Marlon audits everything Orrin touches. He doesn’t treat Orrin like a colleague so much as a live risk: a brilliant pair of hands whose work can protect the House or compromise it in the same breath. Every chip batch gets counted, every deck treatment gets tested, every ward-safe tool gets verified twice—because Marlon assumes suspicion is cheaper than scandal. Orrin endures it because the alternative is unemployment with collectors attached, and Marlon endures Orrin because the Row needs his craft even when it makes the counter’s skin crawl.

Briggs Halden (Sevenfold)

Briggs and Marlon share a prickly respect because they serve the same fragile asset: credibility. Briggs posts lines that keep crowds believing; Marlon verifies the outcomes don’t bankrupt the House or expose a pattern that looks fixed.
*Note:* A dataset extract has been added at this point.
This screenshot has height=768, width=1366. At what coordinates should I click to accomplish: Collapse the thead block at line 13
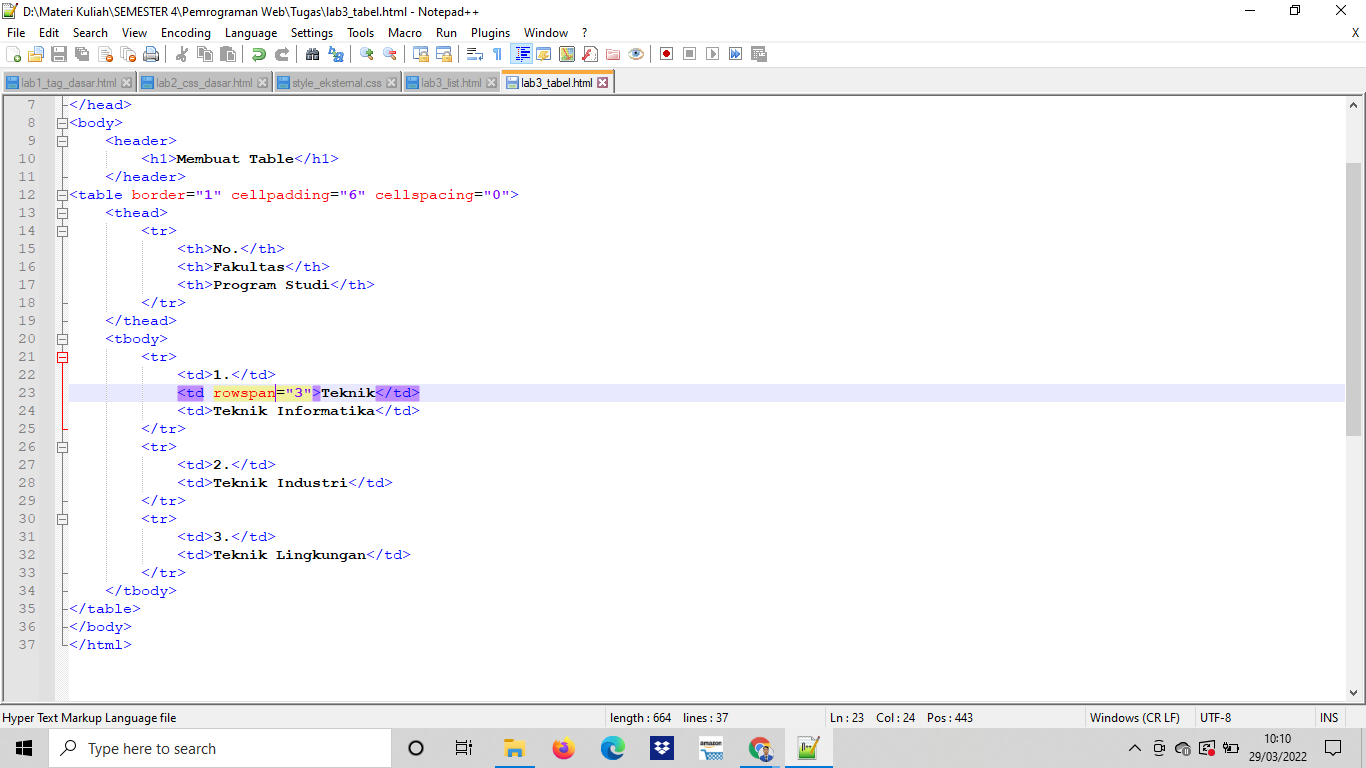[x=62, y=212]
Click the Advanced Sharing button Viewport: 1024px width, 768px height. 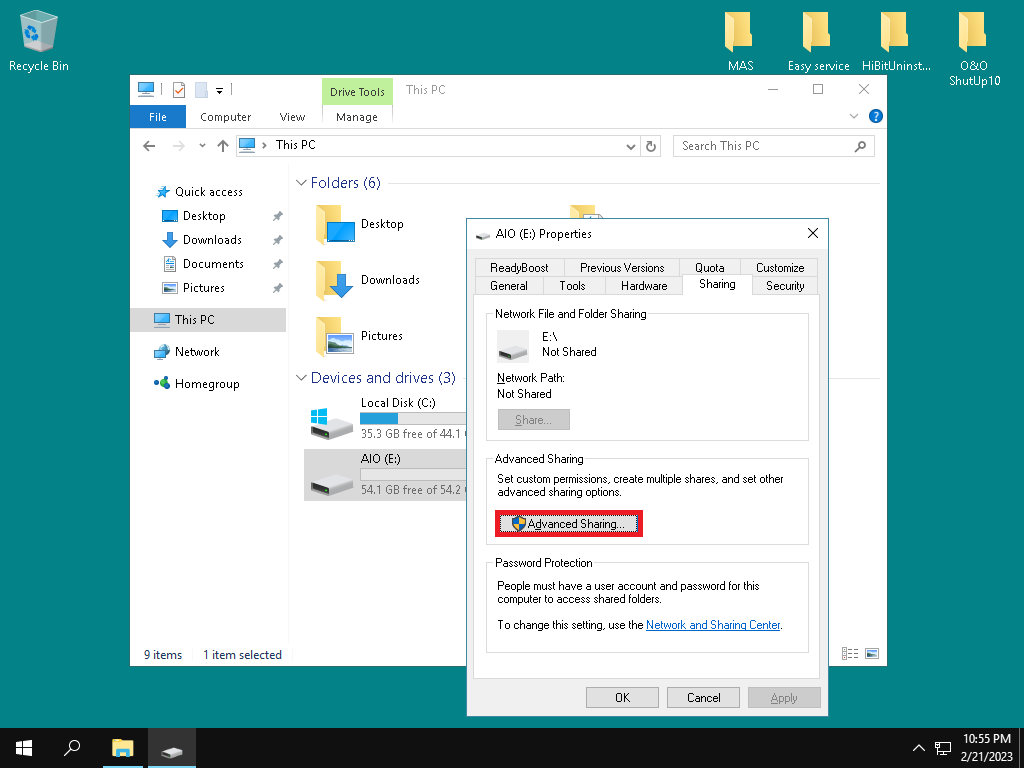tap(568, 524)
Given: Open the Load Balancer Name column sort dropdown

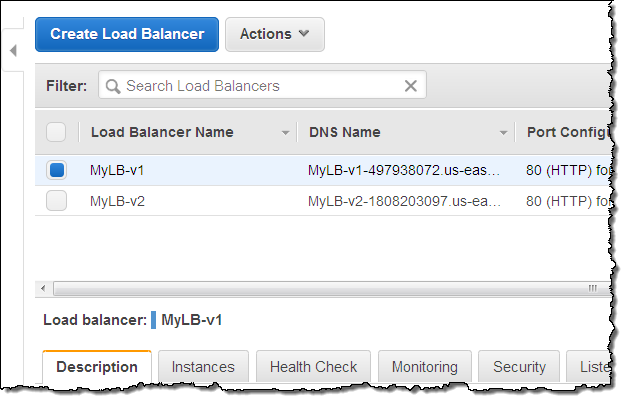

They argue in clipped sentences over exposure, variance, and whether a rumor is signal or bait, because both know that smooth agreement is often the sound of a lie slipping through. When they align, the Row feels inevitable. When they don’t, Roach listens.

Yvette Lumen (Sevenfold)

Yvette brings whales to the tables, and Marlon makes sure their hunger doesn’t swallow the House. The relationship is dependency with velvet gloves: she needs his limits to keep her biggest clients feeling indulged without bankrupting a week’s payouts, and he needs her revenue to justify the careful safety margins he insists on. Yvette resents being audited and hates how quickly his ledgers can turn her charm into a hard “no.” They argue in whispers over exposure, optics, and which VIPs are worth the risk—because both understand that if either one miscalculates, Roach will be forced to choose between profit and reputation.

Roz Alaric (Sevenfold)

Roz uses Marlon’s financial data to trace intelligence purchases across factions — his ledgers show where Sevenfold money went, and her analysis shows what it actually bought. The collaboration is efficient and almost frictionless, built on a shared hatred of ambiguity and a mutual appreciation for someone else who treats clean data as a professional obligation. Marlon gives her numbers; Roz gives him context for anomalies he can’t explain from the books alone. It’s the closest thing to a comfortable working relationship either of them has, which isn’t saying much — but in a faction where every interaction has a ledger entry, quiet competence is its own kind of warmth.